Neither postsynaptic PKA nor intracellular calcium rise is required for I-LTD. A, Time course of I-LTD in interleaved controls (black circles), bath-applied H89 (10 μm; white triangles), bath-applied PKI 14–22 peptide (2.5 μm; white squares), and cells loaded with 2.5 μm PKI 6–22 peptide (white circles). Inhibiting PKA activity in the slice blocks I-LTD, but inclusion of PKI (at either 2.5 or 100 μm) in the postsynaptic cell does not, as depicted in the summary bar plots on the top and bottom right. Top, Representative average IPSC traces from single H89 and PKI experiments obtained from the time points indicated.
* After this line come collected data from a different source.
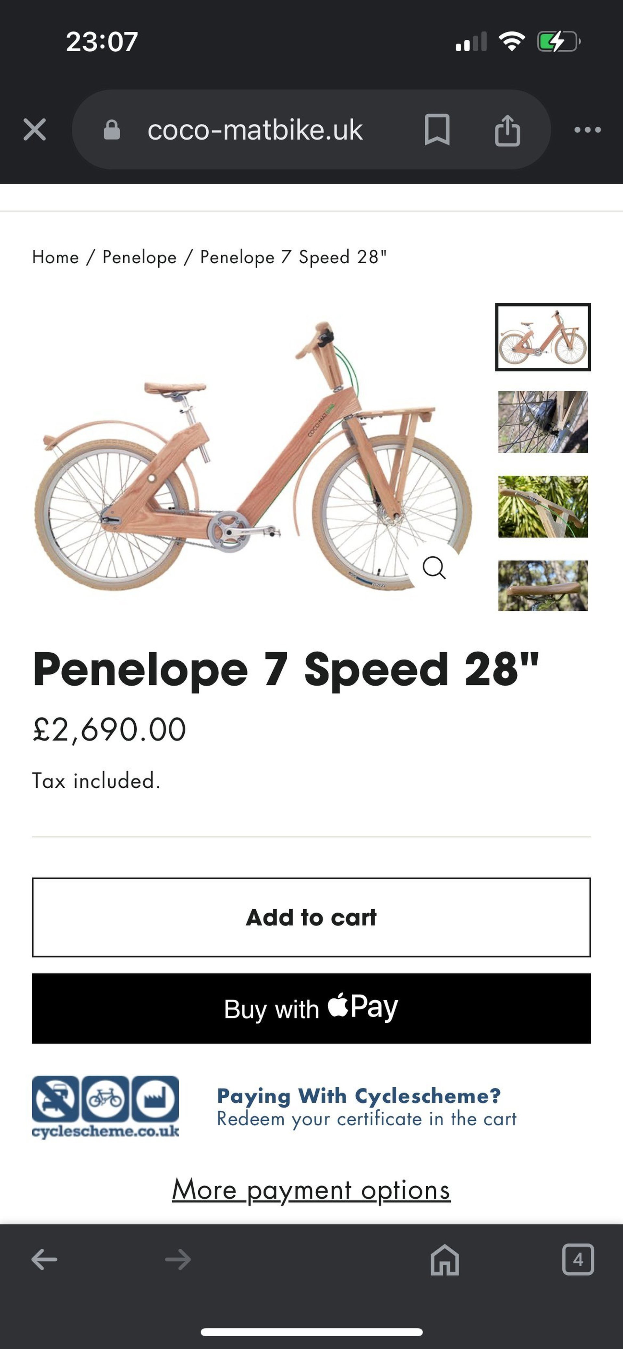Tap the browser home icon

tap(444, 1259)
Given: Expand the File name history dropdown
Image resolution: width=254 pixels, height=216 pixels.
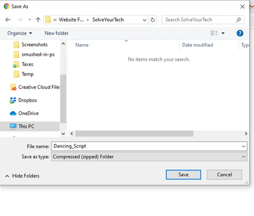Looking at the screenshot, I should pyautogui.click(x=244, y=146).
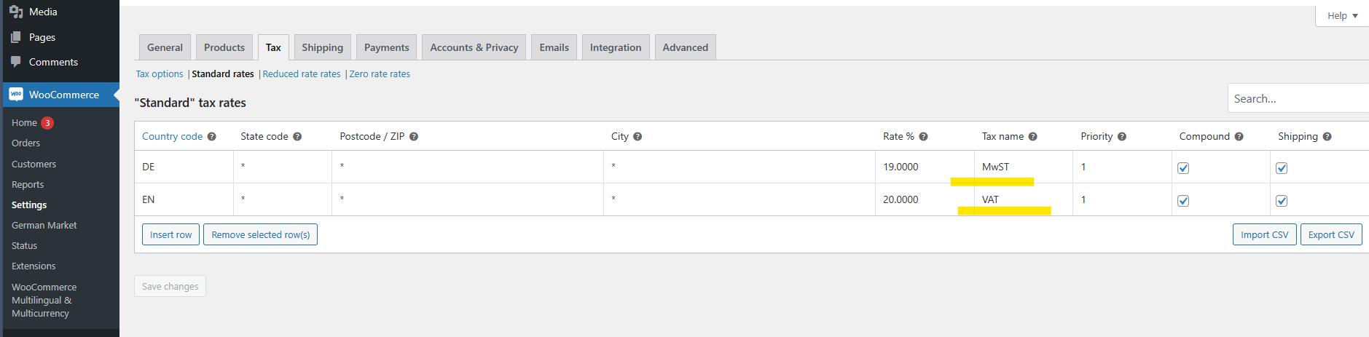Uncheck Compound checkbox for the DE row

click(x=1183, y=168)
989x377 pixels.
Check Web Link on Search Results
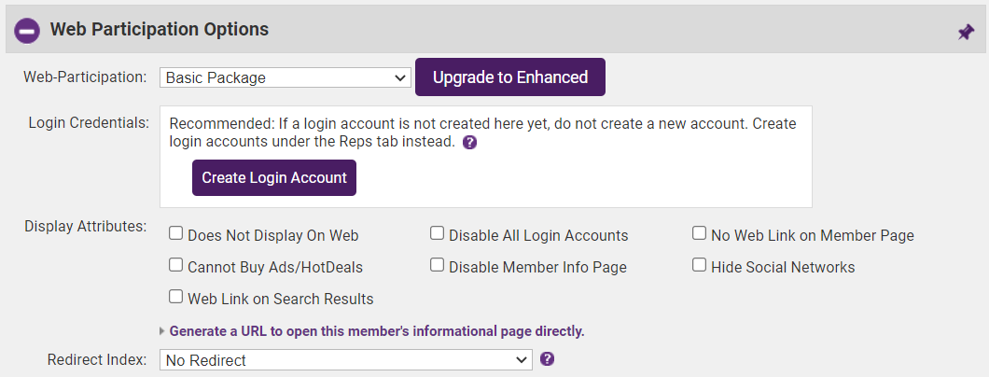point(175,298)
B, Verification that intracellular loading of the PKI 6–22 peptide effectively inhibits postsynaptic PKA activity. PKI loaded into CA1 pyramidal cells at either 2.5 or 100 μm significantly reduced the inhibition of slow AHP current (I_AHP) induced by bath application of a specific PKA activator (Sp-cAMPS). Top, Representative average AHP traces from single experiments at the time points indicated. Bottom right, Summary bar plot depicting the effect of loading PKI on slow I_AHP inhibition. C, Time course of I-LTD in control (black circles) and in cells loaded with 20 mm BAPTA (white circles). Chelating postsynaptic calcium has no effect on I-LTD. Top, Representative average IPSC traces from single experiments. The number of experiments for each condition is indicated in parentheses. **p < 0.01, ***p < 0.005. L, Layer; Quin, quinpirole.

Figure 7.

Increasing endogenous DA levels by inhibiting COMT also enables I-LTD. A, The 5 Hz stimulation in the presence of the COMT inhibitor OR 486 and the D₁R antagonist SCH23390 elicited I-LTD (black circles) that was sensitive to D₂R antagonist sulpiride (white circles). Top left, Representative average traces from single experiments obtained at the time points indicated. Top right, Plot of PPR before and after delivery of 5 Hz train, showing a change in PPR. B, This I-LTD (black circles) was also sensitive to the CB₁R antagonist AM 251 (white circles). Top, Representative average traces from single experiments obtained at time points indicated. C, In the wild-type mouse (CB₁^+/+), a weaker 5 Hz train (for 5 min) triggers I-LTD in the presence of OR 486 and SCH23390. This I-LTD is not present in the CB₁ knock-out littermates (CB₁^−/−). Top, Representative average traces from single experiments obtained at the time points indicated. D, Time course of I-LTD in the presence of OR 486 and SCH23390 in control (black circles) and in slices bath applied with H89 (white circles). Top, Representative average IPSC traces from single control and H89 block experiments in the rat PFC obtained at the time points indicated. L, Layer.